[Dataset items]
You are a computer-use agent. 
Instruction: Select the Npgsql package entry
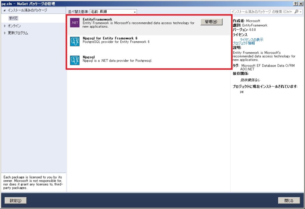134,60
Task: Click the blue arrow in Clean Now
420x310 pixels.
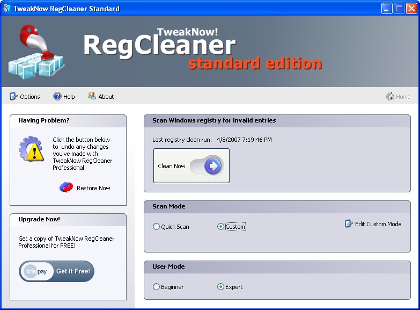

— Task prompt —
Repeat the lines above word for word, leaving out the pictures.

— Exercise output —
You are a computer-use agent. 
Instruction: Select the Npgsql package entry
134,60
Task: Click the blue arrow in Clean Now
420x310 pixels.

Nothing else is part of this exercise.